In 2014, TRUMENBA was reviewed and received Accelerated Approval under the FDA's Breakthrough Therapy designation and Priority
Review programs.
About Meningococcal Disease
Meningococcal disease can affect any one, at any age.4 The reported incidence of Invasive Meningococcal Disease
varies by region, ranging from less than 0.5 cases per 100,000 in North America and just under 1 case per 100,000 in Europe, and up
to 10-1,000 cases per 100,000 during epidemic years in Africa.5 The majority of invasive meningococcal disease cases
worldwide can be attributed to six Neisseria meningitidis serogroups (A, B, C, W-135, X and Y).5,6
Meningococcal serogroup B disease affects all ages. In Europe, the majority of meningococcal disease cases are caused by
serogroup B strains.7 Global serogroup distribution patterns vary between countries, and change over
time.5
Serogroup B meningococcal disease may result in life-altering, significant long-term and permanent medical
disabilities.8,9,10 Despite the availability of antibiotic treatment, 1 in 10 adolescents and young adults who contract
MnB die and many of those who survive are afflicted with long-term disabilities, such as brain damage, hearing loss, learning
disabilities or limb amputations.11
Pfizer Inc.: Working together for a healthier world™
At Pfizer, we apply science and our global resources to bring therapies to people that extend and significantly improve their
lives. We strive to set the standard for quality, safety and value in the discovery, development and manufacture of health care
products. Our global portfolio includes medicines and vaccines as well as many of the world's best-known consumer health care
products. Every day, Pfizer colleagues work across developed and emerging markets to advance wellness, prevention, treatments and
cures that challenge the most feared diseases of our time. Consistent with our responsibility as one of the world's premier
innovative biopharmaceutical companies, we collaborate with health care providers, governments and local communities to support and
expand access to reliable, affordable health care around the world. For more than 150 years, Pfizer has worked to make a difference
for all who rely on us. To learn more, please visit us at www.pfizer.com.

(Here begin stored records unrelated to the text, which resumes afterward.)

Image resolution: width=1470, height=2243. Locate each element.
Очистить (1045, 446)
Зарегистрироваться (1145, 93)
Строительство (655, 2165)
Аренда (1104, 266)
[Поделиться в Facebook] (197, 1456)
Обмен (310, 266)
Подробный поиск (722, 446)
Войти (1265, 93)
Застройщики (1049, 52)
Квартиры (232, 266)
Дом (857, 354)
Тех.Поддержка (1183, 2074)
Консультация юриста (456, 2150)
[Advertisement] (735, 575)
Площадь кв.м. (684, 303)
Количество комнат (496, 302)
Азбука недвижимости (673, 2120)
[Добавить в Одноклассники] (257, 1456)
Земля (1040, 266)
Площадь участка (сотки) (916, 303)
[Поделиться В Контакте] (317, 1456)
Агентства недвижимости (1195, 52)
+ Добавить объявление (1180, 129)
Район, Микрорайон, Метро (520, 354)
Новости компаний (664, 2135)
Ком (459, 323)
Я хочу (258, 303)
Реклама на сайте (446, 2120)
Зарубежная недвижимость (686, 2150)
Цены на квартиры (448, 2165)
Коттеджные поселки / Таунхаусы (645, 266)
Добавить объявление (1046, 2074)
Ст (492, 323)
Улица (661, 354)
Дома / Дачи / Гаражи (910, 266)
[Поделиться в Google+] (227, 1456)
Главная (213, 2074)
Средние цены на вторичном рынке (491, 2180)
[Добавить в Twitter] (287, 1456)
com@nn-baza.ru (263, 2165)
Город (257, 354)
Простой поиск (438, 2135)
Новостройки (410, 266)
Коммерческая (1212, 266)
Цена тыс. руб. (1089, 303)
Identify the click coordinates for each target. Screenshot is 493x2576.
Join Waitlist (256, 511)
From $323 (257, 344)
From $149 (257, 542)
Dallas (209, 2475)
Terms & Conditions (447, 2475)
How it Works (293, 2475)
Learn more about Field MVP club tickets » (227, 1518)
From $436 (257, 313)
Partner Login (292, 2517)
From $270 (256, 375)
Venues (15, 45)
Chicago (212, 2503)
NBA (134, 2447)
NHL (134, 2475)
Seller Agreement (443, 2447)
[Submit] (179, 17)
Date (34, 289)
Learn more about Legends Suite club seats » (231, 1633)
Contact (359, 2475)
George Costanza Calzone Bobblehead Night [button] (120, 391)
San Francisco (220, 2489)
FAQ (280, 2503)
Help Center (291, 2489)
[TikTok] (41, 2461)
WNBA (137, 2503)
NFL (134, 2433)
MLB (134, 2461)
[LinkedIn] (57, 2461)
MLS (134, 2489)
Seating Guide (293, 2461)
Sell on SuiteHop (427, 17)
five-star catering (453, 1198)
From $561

DISCLOSURE NOTICE: The information contained in this release is as of May 13, 2016. Pfizer assumes no
obligation to update forward-looking statements contained in this release as the result of new information or future events or
developments.
This release contains forward-looking information about TRUMENBA® (Meningococcal Group B Vaccine), including its potential
benefits, that involves substantial risks and uncertainties that could cause actual results to differ materially from those
expressed or implied by such statements. Risks and uncertainties include, among other things, uncertainties regarding the
commercial success of TRUMENBA; the uncertainties inherent in research and development, including the ability to meet anticipated
clinical trial completion dates and regulatory submission dates, as well as the possibility of unfavorable clinical trial results;
whether and when the FDA may approve the request for conversion of Accelerated Approval to Traditional Approval for TRUMENBA;
whether and when any biologics license applications may be filed in any jurisdictions other than the United States for TRUMENBA;
whether and when any such other applications may be approved by regulatory authorities, which will depend on the assessment by such
regulatory authorities of the benefit-risk profile suggested by the totality of the immunogenicity and safety information
submitted; decisions by regulatory authorities regarding labeling and other matters that could affect the availability or
commercial potential of TRUMENBA; and competitive developments.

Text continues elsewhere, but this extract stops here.